ZoneId.of( "Africa/Tunis" ) // Specify time zone.
) // Returns a `LocalDate`.
.getDayOfWeek() // Returns one of seven `DayOfWeek` enum objects.
.getDisplayName( // Localize the name of the day-of-week.
TextStyle.FULL , // How long or abbreviated should the localized string be.
Locale.UK // Specify a `Locale` to determine the human language and cultural norms to use in localizing.
) // Returns a string.
Monday
java.time
The modern approach uses the java.time classes that long ago supplanted the terrible legacy date-time classes such as SimpleDateFormat.
To get the day-of-week today, we need the date.
LocalDate
The LocalDate class represents a date-only value without time-of-day and without time zone or offset-from-UTC.
A time zone is crucial in determining a date. For any given moment, the date varies around the globe by zone. For example, a few minutes after midnight in Paris France is a new day while still “yesterday” in Montréal Québec.
If no time zone is specified, the JVM implicitly applies its current default time zone. That default may change at any moment during runtime(!), so your results may vary. Better to specify your desired/expected time zone explicitly as an argument.
Specify a proper time zone name in the format of continent/region, such as America/Montreal, Africa/Casablanca, or Pacific/Auckland. Never use the 2-4 letter abbreviation such as EST or IST as they are not true time zones, not standardized, and not even unique(!).
ZoneId z = ZoneId.of( "America/Montreal" ) ;
LocalDate today = LocalDate.now( z ) ;
If you want to use the JVM’s current default time zone, ask for it and pass as an argument. If omitted, the JVM’s current default is applied implicitly. Better to be explicit, as the default may be changed at any moment during runtime by any code in any thread of any app within the JVM.
ZoneId z = ZoneId.systemDefault() ; // Get JVM’s current default time zone.
DayOfWeek
The DayOfWeek enum pre-defines a set of seven objects, one for each day of the week.
Ask the LocalDate object for its DayOfWeek.
DayOfWeek dow = ld.getDayOfWeek() ;
Ask the DayOfWeek object to automatically localize its name. The DayOfWeek::getDisplayName method translates the name of the day into any human language specified by a Locale such as Locale.US or Locale.CANADA_FRENCH.
String output = dow.getDisplayName( TextStyle.FULL , Locale.CANADA_FRENCH );
lundi
Or, in US English.
String output = dow.getDisplayName( TextStyle.FULL , Locale.US );
Monday
To get the number of the day-of-week, where Monday-Sunday is 1-7 per the ISO 8601 standard, ask the DayOfWeek enum object for its value.
int dowNumber = dow.getValue() ; // 1-7 for Monday-Sunday.

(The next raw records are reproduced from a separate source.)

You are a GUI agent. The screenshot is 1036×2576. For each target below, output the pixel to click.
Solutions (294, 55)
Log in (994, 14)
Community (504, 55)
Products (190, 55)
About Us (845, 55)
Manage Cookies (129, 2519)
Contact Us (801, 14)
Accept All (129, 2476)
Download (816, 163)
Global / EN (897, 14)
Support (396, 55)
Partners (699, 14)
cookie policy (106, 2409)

To get the number 1-7 as part of a larger formatting pattern use e or c as directed in the DateTimeFormatter class.
About java.time
The java.time framework is built into Java 8 and later. These classes supplant the troublesome old legacy date-time classes such as java.util.Date, Calendar, & SimpleDateFormat.
The Joda-Time project, now in maintenance mode, advises migration to the java.time classes.

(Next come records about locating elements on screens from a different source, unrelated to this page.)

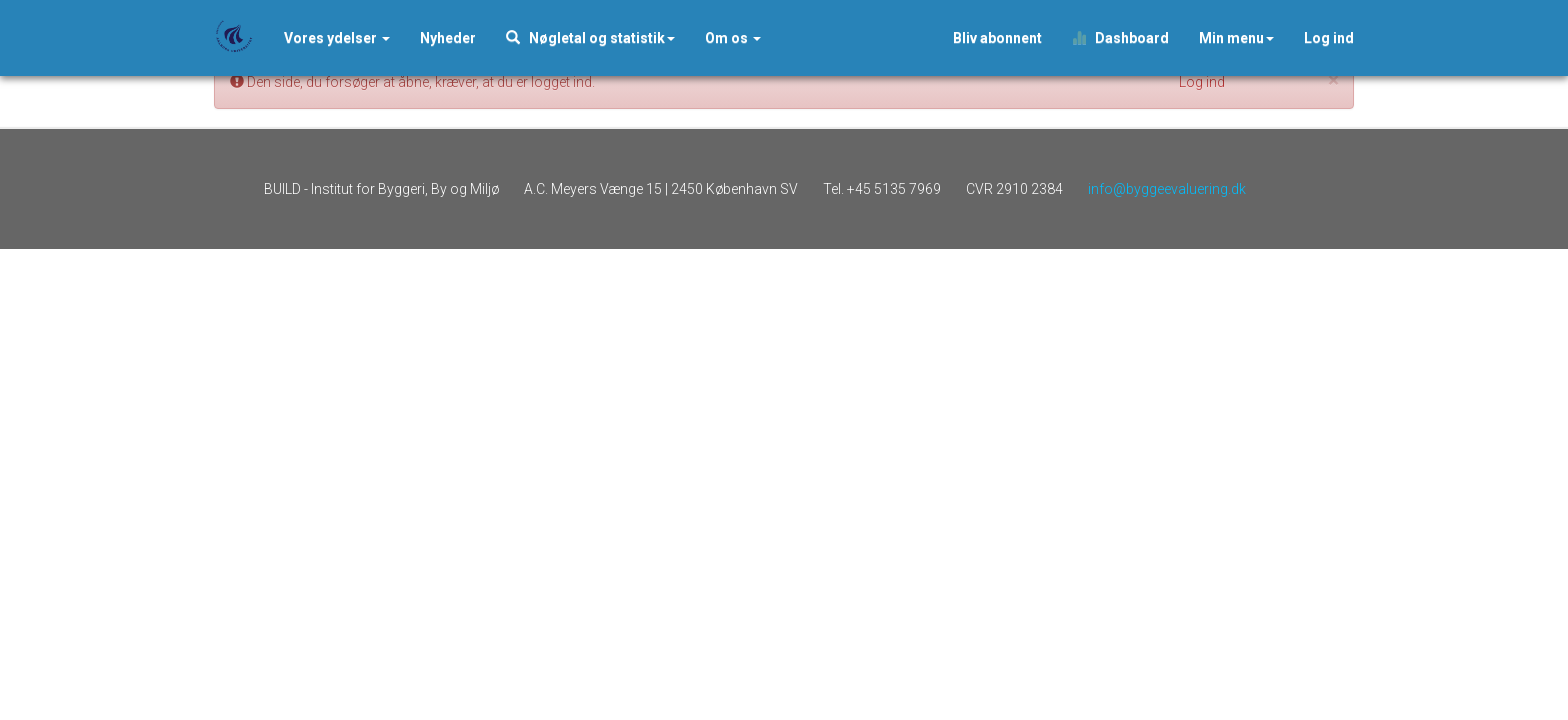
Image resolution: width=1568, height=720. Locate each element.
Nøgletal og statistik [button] (590, 38)
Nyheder (448, 38)
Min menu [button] (1236, 38)
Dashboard (1120, 38)
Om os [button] (733, 38)
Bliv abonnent (997, 38)
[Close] (1333, 80)
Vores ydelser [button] (337, 38)
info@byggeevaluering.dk (1167, 189)
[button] (448, 38)
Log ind (1329, 38)
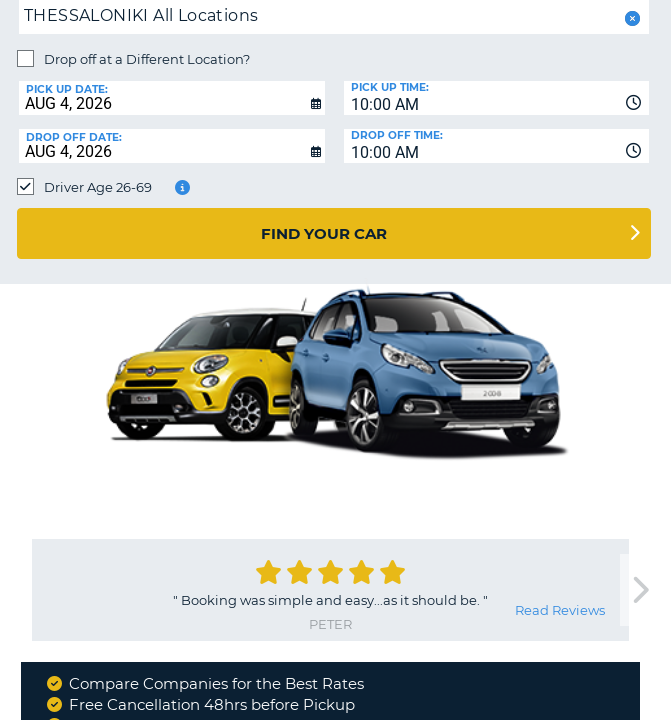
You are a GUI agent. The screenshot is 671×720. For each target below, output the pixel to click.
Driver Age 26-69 (98, 187)
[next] (640, 590)
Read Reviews (560, 610)
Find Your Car (324, 233)
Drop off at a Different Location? (147, 59)
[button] (630, 18)
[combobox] (497, 98)
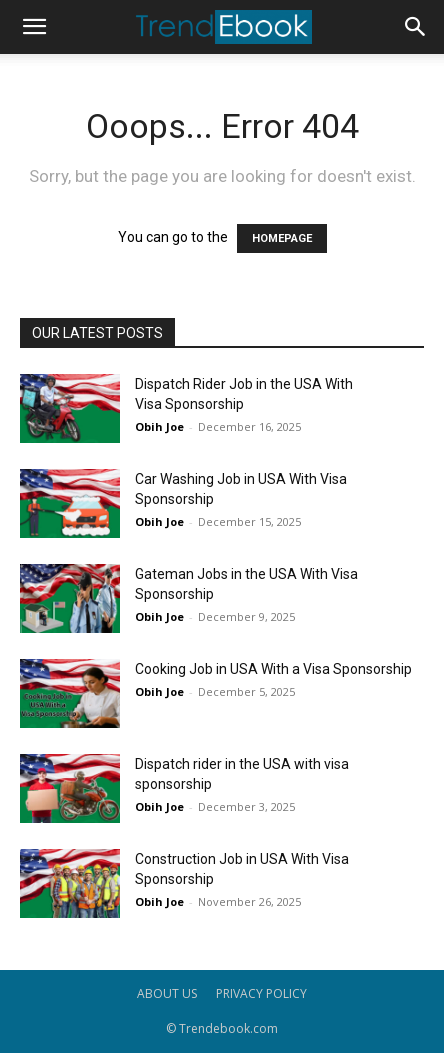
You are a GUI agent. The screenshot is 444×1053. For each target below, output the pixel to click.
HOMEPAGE (282, 238)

To learn more, see the Oracle Tutorial. And search Stack Overflow for many examples and explanations. Specification is JSR 310.
You may exchange java.time objects directly with your database. Use a JDBC driver compliant with JDBC 4.2 or later. No need for strings, no need for java.sql.* classes.

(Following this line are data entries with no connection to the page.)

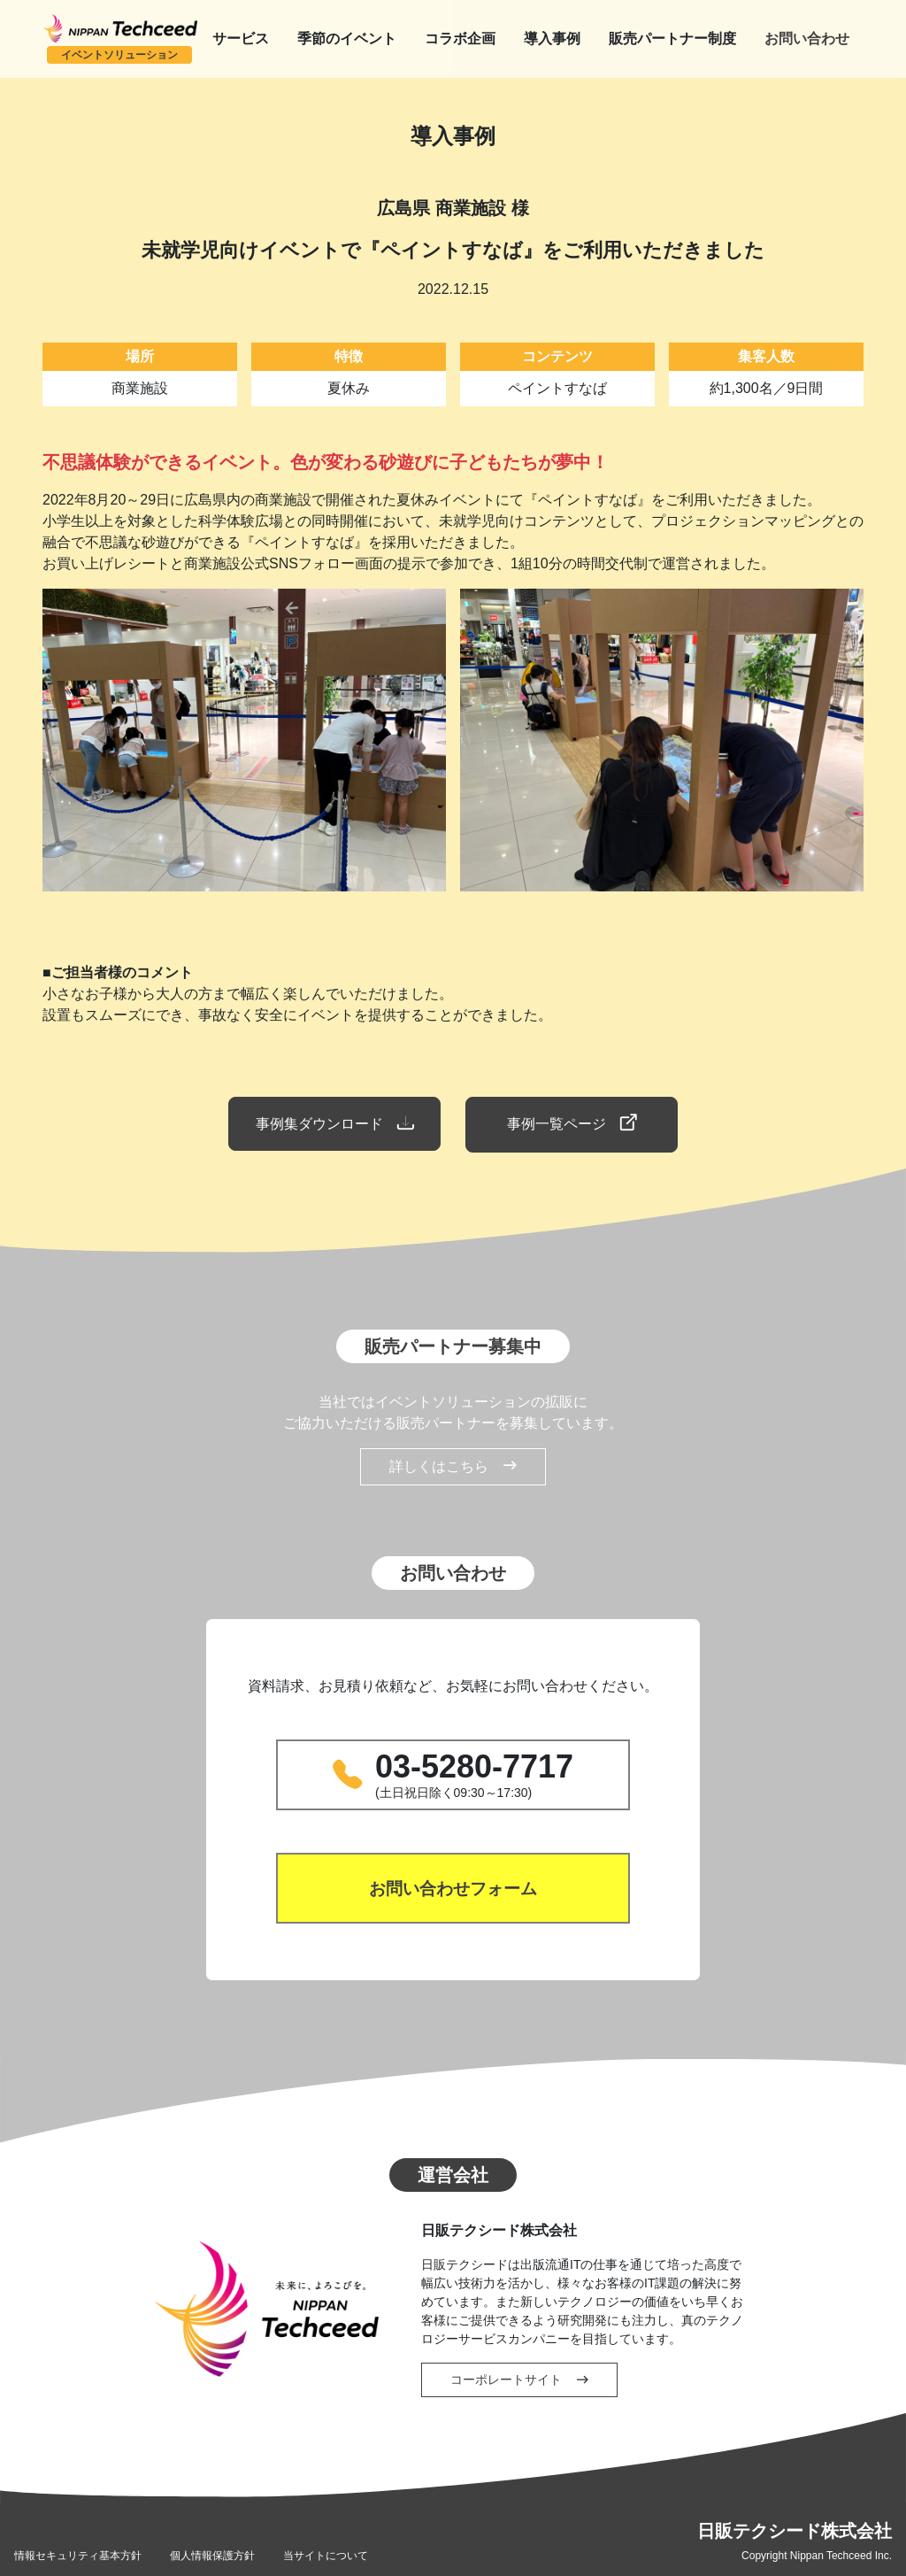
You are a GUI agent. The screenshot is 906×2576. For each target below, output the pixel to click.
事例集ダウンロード (332, 1123)
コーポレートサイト (519, 2378)
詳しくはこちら (453, 1465)
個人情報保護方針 (212, 2554)
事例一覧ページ (573, 1123)
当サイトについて (325, 2554)
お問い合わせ (806, 38)
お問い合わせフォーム (453, 1886)
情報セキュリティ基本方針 (78, 2554)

Where to obtain the java.time classes?
Java SE 8, Java SE 9, Java SE 10, Java SE 11, and later - Part of the standard Java API with a bundled implementation.
Java 9 adds some minor features and fixes.
Java SE 6 and Java SE 7
Most of the java.time functionality is back-ported to Java 6 & 7 in ThreeTen-Backport.
Android
Later versions of Android bundle implementations of the java.time classes.
For earlier Android (<26), the ThreeTenABP project adapts ThreeTen-Backport (mentioned above). See How to use ThreeTenABP….
The ThreeTen-Extra project extends java.time with additional classes. This project is a proving ground for possible future additions to java.time. You may find some useful classes here such as Interval, YearWeek, YearQuarter, and more.